Earlier this year, the San Diego Unified board proposed to cut costs by streamlining bus routes. An unintended consequence was that some children would be forced to board the bus extremely early in the morning. So a couple weeks ago, the board proposed mandating that school could not start until after a certain hour. I quoted a parent, Lisa Barron, who would have been affected in a story about the budget cuts:

Two of her triplets have severe autism and need to be dressed, have their diapers changed, and be spoon-fed their breakfasts before catching the bus to a special program at Bayview Terrace Elementary. Proposed changes would push the buses from 7:25am to 6:40am, she said.

“I’m losing sleep over it,” Barron said, explaining that it takes over an hour of constant care to prepare the two boys. “I cannot put my two handicapped children on buses in the dark.
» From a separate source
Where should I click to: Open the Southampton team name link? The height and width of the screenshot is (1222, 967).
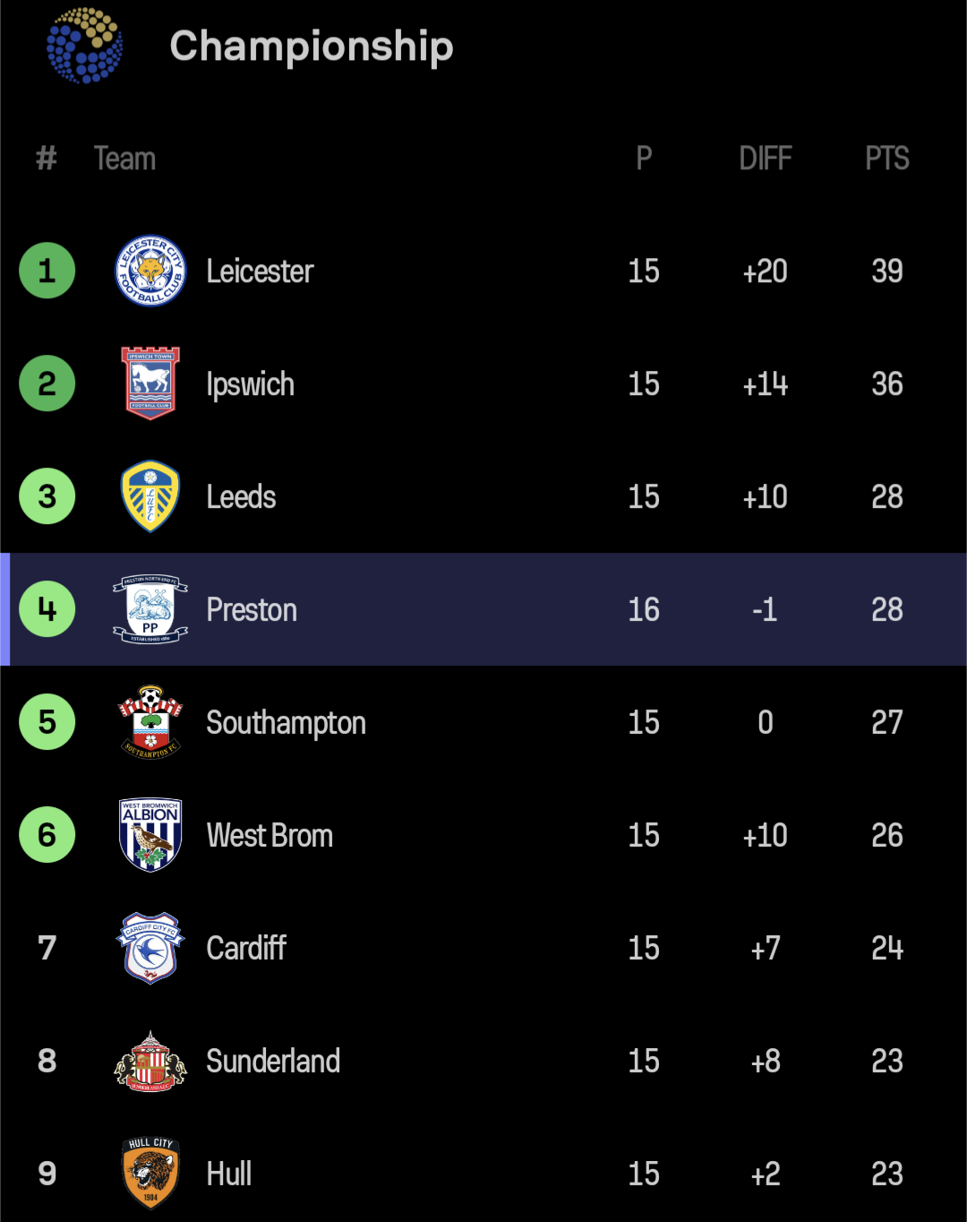coord(286,723)
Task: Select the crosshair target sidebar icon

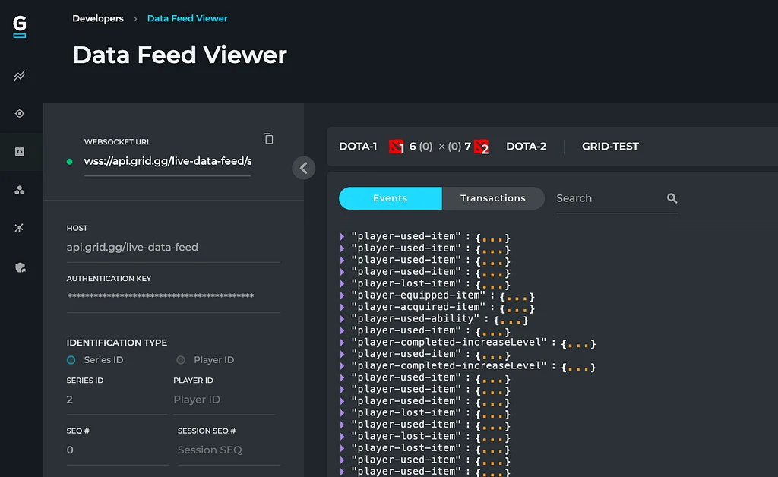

And a lot of these kids are very medically fragile. They need sleep. It’s dangerous for their health.” She added, “Why are they causing more suffering and leaving some of the fluff?”

But parents now say that by preventing schools from starting too early, the board would inadvertently push the school day too late, to nearly 4 p.m. Parent Diana Masser-Frye wrote the following:

The new schedule will make it impossible for working parents (such as me) to drop off our children at school and still get to work at a reasonable hour.  Some families will need to chose between leaving their children unsupervised in front of the school, or losing their job. The new schedule makes it difficult, if not impossible for children to participate in after-school activities, such as scouts, sport, music, theater, dance, etc.  Most of these begin by 3:30 or 4 pm.

The worried families have started an online petition, which they say got 146 signatures in its first day before the website went down. They are also circulating paper petitions.